The Telemarketing Sales Rule
The Telemarketing Sales Rule, enforced by the Federal Trade Commission, requires companies that sell debt relief services to explain their fees and tell you about any conditions on their services before you sign up; it also prohibits companies that sell debt relief services by phone from charging a fee before they settle or reduce your debt. For credit counseling that promises to get you into a DMP, that means the company cannot collect a fee until you have entered the DMP and made at least one payment to your creditors using the DMP.
Other Debt Relief Options
Working with a credit counseling organization is just one option for dealing with your debt. You also could: negotiate directly with your credit card company, work with a debt settlement company, or consider bankruptcy.
Talk with your credit card company, even if you have been turned down before. Rather than pay a company to talk to your creditor on your behalf, remember that you can do it yourself for free. You can find the telephone number on your card or your statement. Be persistent and polite. Keep good records of your debts, so that when you reach the credit card company, you can explain your situation. Your goal is to work out a modified payment plan that reduces your payments to a level you can manage.

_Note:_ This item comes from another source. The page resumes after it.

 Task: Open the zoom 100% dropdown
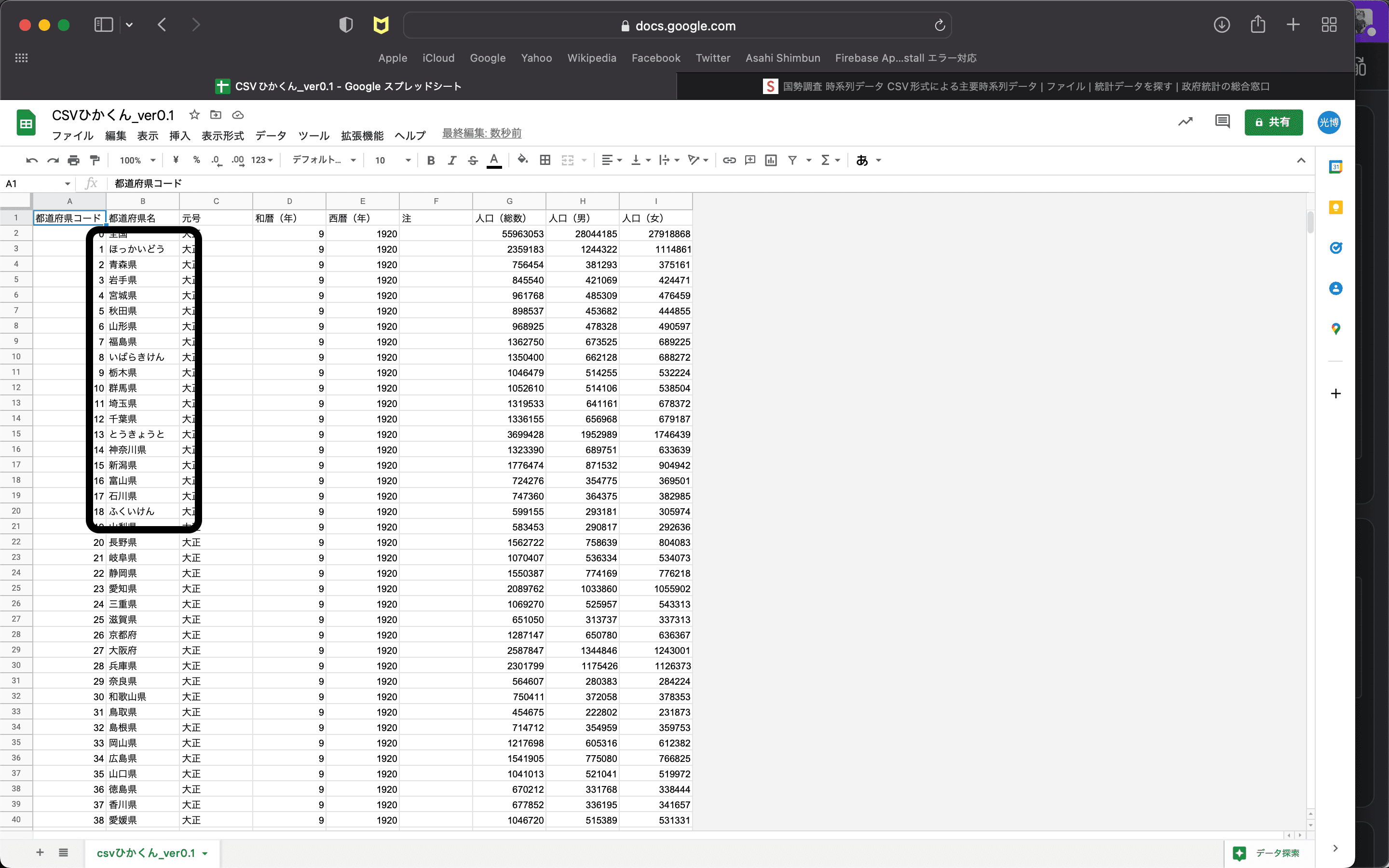(137, 160)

If you don't pay on your debt for 180 days, your creditor will write your debt off as a loss; your credit score will take a big hit, and you still will owe the debt. Creditors often are willing to negotiate with you even after they write your debt off as a loss.
Bankruptcy. Declaring bankruptcy has serious consequences, including lowering your credit score, but credit counselors and other experts say that in some cases, it may make the most sense. Filing for bankruptcy under Chapter 13 allows people with a steady income to keep property, like a mortgaged house or a car, that they might otherwise lose through the Chapter 7 bankruptcy process. In Chapter 13, the court approves a repayment plan that allows you to pay off your debts over a three to five year period, without surrendering any property. After you have made all the payments under the plan, your debts are discharged. As part of the Chapter 13 process, you will have to pay a lawyer, and you must get credit counseling from a government-approved organization within six months before you file for any bankruptcy relief.
You can find a state-by-state list of government-approved organizations at the U.S. Trustee Program, the organization within the U.S. Department of Justice that supervises bankruptcy cases and trustees. Also, before you file a Chapter 7 bankruptcy case, you must satisfy a "means test." This test requires you to confirm that your income does not exceed a certain amount. The amount varies by state and is publicized by the U.S. Trustee Program.
Filing fees are several hundred dollars. Attorney fees are extra and vary. For more information visit the United States Courts, and read Coping with Debt.
Debt settlement. Debt settlement programs typically are offered by for-profit companies, and involve them negotiating with your creditors to allow you to pay a "settlement" to resolve your debt — a lump sum that is less than the full amount that you owe. To make that lump sum payment, the program asks that you set aside a specific amount of money every month in savings. Debt settlement companies usually ask that you transfer this amount every month into an escrow-like account to accumulate enough savings to pay off any settlement that is eventually reached. Further, these programs often encourage or instruct their clients to stop making any monthly payments to their creditors.
Although a debt settlement company may be able to settle one or more of your debts, these programs can be very risky and have serious negative financial consequences for consumers. Additionally, some debt settlement companies deceive consumers by making promises they do not keep and engaging in other illegal conduct (like charging fees before obtaining any settlements, in violation of the TSR). For information, read Coping with Debt and Settling Credit Card Debts.